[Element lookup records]
◆ ◆ ◆

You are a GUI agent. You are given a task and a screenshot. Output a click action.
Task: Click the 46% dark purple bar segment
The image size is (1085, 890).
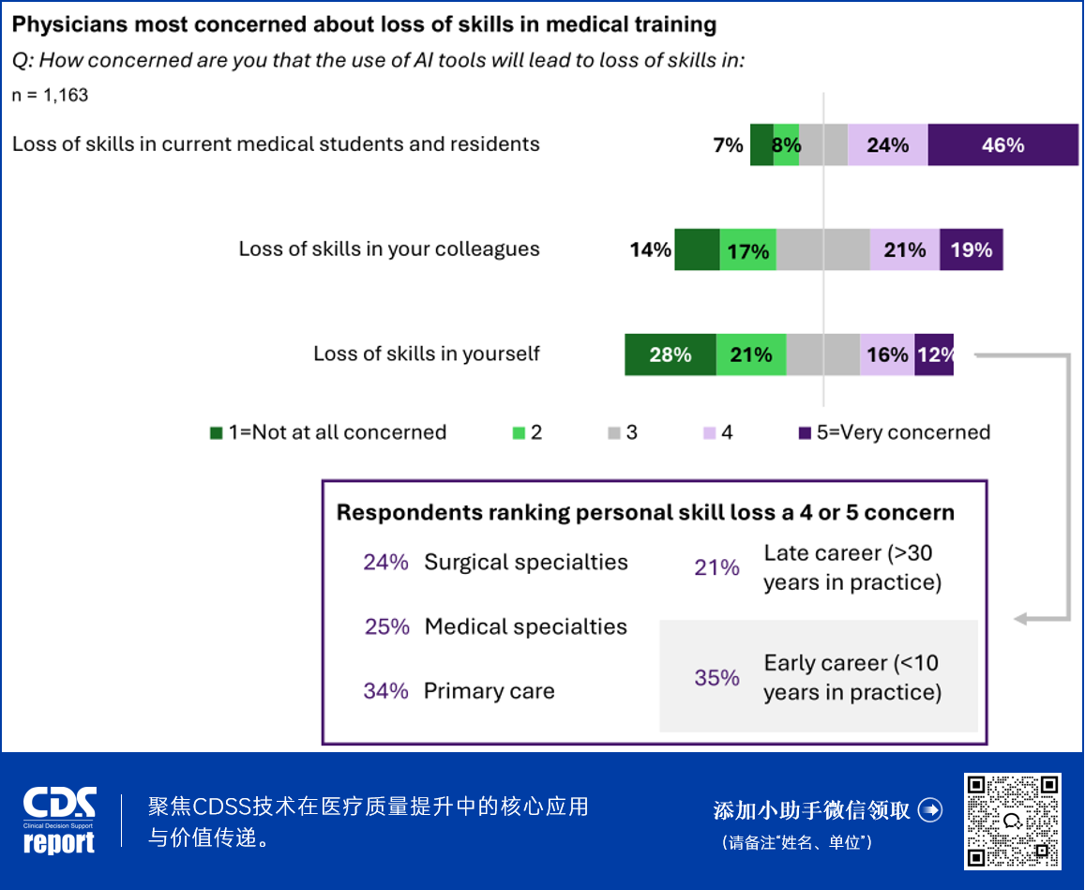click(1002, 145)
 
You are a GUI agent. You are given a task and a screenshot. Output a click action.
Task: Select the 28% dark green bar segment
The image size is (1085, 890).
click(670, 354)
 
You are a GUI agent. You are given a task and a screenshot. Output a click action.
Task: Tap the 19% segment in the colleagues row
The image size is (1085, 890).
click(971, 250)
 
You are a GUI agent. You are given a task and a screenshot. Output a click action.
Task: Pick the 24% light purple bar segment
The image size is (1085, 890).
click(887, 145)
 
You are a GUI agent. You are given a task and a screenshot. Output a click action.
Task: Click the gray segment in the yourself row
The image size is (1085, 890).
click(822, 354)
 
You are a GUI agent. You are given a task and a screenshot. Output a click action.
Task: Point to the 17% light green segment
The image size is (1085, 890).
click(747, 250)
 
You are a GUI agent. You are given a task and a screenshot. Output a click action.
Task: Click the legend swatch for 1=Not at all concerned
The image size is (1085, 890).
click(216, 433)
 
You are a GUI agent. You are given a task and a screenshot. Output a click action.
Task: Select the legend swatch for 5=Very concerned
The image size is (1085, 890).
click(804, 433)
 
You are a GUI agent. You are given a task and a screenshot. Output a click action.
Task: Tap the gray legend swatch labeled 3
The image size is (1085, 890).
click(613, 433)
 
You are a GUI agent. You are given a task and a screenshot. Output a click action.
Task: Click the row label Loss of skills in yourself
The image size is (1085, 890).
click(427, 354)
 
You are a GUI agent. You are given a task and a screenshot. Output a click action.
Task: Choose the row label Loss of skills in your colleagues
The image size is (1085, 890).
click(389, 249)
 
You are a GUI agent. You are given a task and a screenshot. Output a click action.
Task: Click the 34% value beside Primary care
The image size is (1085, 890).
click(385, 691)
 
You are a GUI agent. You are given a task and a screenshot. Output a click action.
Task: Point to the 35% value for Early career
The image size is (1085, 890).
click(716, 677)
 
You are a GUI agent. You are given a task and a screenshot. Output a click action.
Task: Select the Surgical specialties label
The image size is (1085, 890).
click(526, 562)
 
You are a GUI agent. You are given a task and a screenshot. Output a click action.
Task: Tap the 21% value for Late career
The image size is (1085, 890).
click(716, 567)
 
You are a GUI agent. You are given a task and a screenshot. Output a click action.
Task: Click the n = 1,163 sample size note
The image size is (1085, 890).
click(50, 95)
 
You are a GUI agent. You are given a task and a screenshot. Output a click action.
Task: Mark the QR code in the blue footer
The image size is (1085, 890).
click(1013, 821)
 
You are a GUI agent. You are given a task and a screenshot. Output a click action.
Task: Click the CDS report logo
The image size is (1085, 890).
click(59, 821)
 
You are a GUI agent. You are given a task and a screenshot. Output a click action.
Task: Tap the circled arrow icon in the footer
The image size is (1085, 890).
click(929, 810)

◆ ◆ ◆

**What the task requires**
Rewrite the material with every "legend swatch" renamed to "legend key" and everything else left as is, and omit the pictures.

**Response for this exercise**
You are a GUI agent. You are given a task and a screenshot. Output a click action.
Task: Click the 46% dark purple bar segment
The image size is (1085, 890).
click(1002, 145)
 
You are a GUI agent. You are given a task and a screenshot. Output a click action.
Task: Select the 28% dark green bar segment
The image size is (1085, 890).
click(670, 354)
 
You are a GUI agent. You are given a task and a screenshot. Output a click action.
Task: Tap the 19% segment in the colleagues row
The image size is (1085, 890).
click(971, 250)
 
You are a GUI agent. You are given a task and a screenshot. Output a click action.
Task: Pick the 24% light purple bar segment
The image size is (1085, 890).
click(887, 145)
 
You are a GUI agent. You are given a task and a screenshot. Output a click action.
Task: Click the gray segment in the yourself row
The image size is (1085, 890).
click(822, 354)
 
You are a GUI agent. You are given a task and a screenshot. Output a click action.
Task: Point to the 17% light green segment
The image size is (1085, 890).
click(747, 250)
 
You are a GUI agent. You are given a task and a screenshot. Output a click action.
Task: Click the legend key for 1=Not at all concerned
The image size is (1085, 890).
click(216, 433)
 
You are a GUI agent. You are given a task and a screenshot. Output a click action.
Task: Select the legend key for 5=Very concerned
The image size is (1085, 890).
click(804, 433)
 
You are a GUI agent. You are given a task and a screenshot. Output a click action.
Task: Tap the gray legend key labeled 3
The image size is (1085, 890).
click(613, 433)
 
You are a GUI agent. You are given a task and a screenshot. Output a click action.
Task: Click the row label Loss of skills in yourself
The image size is (1085, 890).
click(427, 354)
 
You are a GUI agent. You are given a task and a screenshot. Output a click action.
Task: Choose the row label Loss of skills in your colleagues
The image size is (1085, 890).
click(389, 249)
 
You are a GUI agent. You are given a task and a screenshot. Output a click action.
Task: Click the 34% value beside Primary care
The image size is (1085, 890).
click(385, 691)
 
You are a GUI agent. You are given a task and a screenshot. Output a click action.
Task: Point to the 35% value for Early career
The image size is (1085, 890).
click(716, 677)
 
You are a GUI agent. You are given a task and a screenshot. Output a click action.
Task: Select the Surgical specialties label
The image size is (1085, 890).
click(526, 562)
 
You are a GUI agent. You are given a task and a screenshot. Output a click action.
Task: Tap the 21% value for Late career
The image size is (1085, 890).
click(716, 567)
 
You are a GUI agent. You are given a task and a screenshot. Output a click action.
Task: Click the n = 1,163 sample size note
The image size is (1085, 890).
click(50, 95)
 
You are a GUI agent. You are given a task and a screenshot. Output a click action.
Task: Mark the QR code in the blue footer
The image size is (1085, 890).
click(1013, 821)
 
You are a GUI agent. You are given a task and a screenshot. Output a click action.
Task: Click the CDS report logo
The image size is (1085, 890).
click(59, 821)
 
You are a GUI agent. You are given a task and a screenshot. Output a click action.
Task: Tap the circled arrow icon in the footer
The image size is (1085, 890).
click(929, 810)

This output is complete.